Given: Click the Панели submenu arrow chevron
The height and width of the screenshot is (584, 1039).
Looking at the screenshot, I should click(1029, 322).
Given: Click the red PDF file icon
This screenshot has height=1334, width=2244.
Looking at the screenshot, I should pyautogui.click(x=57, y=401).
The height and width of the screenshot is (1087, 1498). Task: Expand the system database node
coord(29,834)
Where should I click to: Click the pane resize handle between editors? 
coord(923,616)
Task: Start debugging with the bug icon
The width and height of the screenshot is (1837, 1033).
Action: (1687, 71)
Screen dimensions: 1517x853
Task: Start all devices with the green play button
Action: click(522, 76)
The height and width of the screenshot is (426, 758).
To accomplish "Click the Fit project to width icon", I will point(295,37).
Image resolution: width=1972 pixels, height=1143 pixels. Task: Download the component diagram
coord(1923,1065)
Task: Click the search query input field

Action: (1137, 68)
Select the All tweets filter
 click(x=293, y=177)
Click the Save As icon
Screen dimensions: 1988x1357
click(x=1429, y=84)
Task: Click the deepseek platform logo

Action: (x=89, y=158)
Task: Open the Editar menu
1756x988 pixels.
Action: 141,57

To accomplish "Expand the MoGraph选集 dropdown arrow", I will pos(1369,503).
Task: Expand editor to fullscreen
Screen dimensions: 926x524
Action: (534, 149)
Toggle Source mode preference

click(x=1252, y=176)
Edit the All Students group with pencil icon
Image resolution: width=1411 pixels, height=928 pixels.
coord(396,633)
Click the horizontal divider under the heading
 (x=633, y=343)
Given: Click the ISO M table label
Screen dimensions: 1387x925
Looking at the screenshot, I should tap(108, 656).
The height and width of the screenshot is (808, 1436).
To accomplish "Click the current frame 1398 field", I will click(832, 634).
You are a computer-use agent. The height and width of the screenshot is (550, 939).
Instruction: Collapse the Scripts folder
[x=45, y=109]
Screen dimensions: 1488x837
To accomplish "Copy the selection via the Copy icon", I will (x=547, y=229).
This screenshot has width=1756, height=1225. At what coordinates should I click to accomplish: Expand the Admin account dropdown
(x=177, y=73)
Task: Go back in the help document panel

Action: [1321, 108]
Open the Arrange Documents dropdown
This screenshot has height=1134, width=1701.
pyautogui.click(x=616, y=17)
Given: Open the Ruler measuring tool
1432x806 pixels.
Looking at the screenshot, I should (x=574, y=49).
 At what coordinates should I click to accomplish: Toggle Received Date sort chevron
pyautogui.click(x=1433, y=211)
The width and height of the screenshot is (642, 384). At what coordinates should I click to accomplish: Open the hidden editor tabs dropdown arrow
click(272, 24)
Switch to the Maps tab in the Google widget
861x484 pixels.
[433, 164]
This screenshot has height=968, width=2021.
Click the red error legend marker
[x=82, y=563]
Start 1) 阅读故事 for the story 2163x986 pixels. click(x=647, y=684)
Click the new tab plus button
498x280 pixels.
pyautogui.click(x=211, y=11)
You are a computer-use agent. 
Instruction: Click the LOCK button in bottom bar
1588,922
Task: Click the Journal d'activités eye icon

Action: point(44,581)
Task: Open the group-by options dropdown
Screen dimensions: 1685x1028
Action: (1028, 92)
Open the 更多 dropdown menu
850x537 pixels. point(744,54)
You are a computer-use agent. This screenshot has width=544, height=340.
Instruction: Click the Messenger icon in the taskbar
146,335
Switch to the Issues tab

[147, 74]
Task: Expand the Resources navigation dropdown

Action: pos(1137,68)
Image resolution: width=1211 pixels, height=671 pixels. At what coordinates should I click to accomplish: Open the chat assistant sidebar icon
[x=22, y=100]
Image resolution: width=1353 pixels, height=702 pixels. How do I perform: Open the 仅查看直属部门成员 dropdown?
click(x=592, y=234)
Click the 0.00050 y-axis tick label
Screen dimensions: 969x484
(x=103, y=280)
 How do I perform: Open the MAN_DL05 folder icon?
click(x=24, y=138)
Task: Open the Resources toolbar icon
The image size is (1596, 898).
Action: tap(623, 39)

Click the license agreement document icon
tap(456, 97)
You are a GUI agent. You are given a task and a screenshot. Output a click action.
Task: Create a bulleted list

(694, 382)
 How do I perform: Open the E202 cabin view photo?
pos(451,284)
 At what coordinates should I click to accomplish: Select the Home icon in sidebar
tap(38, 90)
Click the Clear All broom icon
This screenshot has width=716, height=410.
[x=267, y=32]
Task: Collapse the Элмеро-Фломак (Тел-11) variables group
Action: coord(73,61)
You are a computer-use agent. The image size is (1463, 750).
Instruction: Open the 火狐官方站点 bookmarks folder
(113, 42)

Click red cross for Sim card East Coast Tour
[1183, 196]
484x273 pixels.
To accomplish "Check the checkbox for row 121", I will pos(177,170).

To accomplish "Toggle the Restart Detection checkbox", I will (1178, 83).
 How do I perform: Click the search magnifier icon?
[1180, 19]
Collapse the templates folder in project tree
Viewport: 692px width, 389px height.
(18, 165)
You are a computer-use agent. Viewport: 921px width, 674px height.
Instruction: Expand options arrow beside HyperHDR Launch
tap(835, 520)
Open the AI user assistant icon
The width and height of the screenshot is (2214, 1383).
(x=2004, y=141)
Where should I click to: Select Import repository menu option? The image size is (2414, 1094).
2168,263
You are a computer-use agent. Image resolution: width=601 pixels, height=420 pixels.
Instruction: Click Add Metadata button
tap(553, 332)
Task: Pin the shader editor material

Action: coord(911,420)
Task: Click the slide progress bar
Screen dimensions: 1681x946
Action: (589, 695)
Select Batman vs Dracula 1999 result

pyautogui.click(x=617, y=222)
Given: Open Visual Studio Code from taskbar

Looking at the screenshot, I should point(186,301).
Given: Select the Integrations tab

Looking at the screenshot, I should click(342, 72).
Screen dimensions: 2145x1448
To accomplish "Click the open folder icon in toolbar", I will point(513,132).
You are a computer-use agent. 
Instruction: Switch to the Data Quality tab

> EXERCISE DIRECTIONS
Everything from the first line of the material through the line containing "The height and width of the screenshot is (808, 1436)." is to be printed exactly; lines after that are to be left out.

> ANSWER SECTION
Given: Click the Панели submenu arrow chevron
The height and width of the screenshot is (584, 1039).
Looking at the screenshot, I should click(1029, 322).
Given: Click the red PDF file icon
This screenshot has height=1334, width=2244.
Looking at the screenshot, I should pyautogui.click(x=57, y=401).
The height and width of the screenshot is (1087, 1498). Task: Expand the system database node
coord(29,834)
Where should I click to: Click the pane resize handle between editors? 
coord(923,616)
Task: Start debugging with the bug icon
The width and height of the screenshot is (1837, 1033).
Action: (1687, 71)
Screen dimensions: 1517x853
Task: Start all devices with the green play button
Action: click(522, 76)
The height and width of the screenshot is (426, 758).
To accomplish "Click the Fit project to width icon", I will point(295,37).
Image resolution: width=1972 pixels, height=1143 pixels. Task: Download the component diagram
coord(1923,1065)
Task: Click the search query input field

Action: (1137, 68)
Select the All tweets filter
 click(x=293, y=177)
Click the Save As icon
Screen dimensions: 1988x1357
click(x=1429, y=84)
Task: Click the deepseek platform logo

Action: (x=89, y=158)
Task: Open the Editar menu
1756x988 pixels.
Action: 141,57

To accomplish "Expand the MoGraph选集 dropdown arrow", I will pos(1369,503).
Task: Expand editor to fullscreen
Screen dimensions: 926x524
Action: (534, 149)
Toggle Source mode preference

click(x=1252, y=176)
Edit the All Students group with pencil icon
Image resolution: width=1411 pixels, height=928 pixels.
coord(396,633)
Click the horizontal divider under the heading
 (x=633, y=343)
Given: Click the ISO M table label
Screen dimensions: 1387x925
Looking at the screenshot, I should tap(108, 656).
The height and width of the screenshot is (808, 1436).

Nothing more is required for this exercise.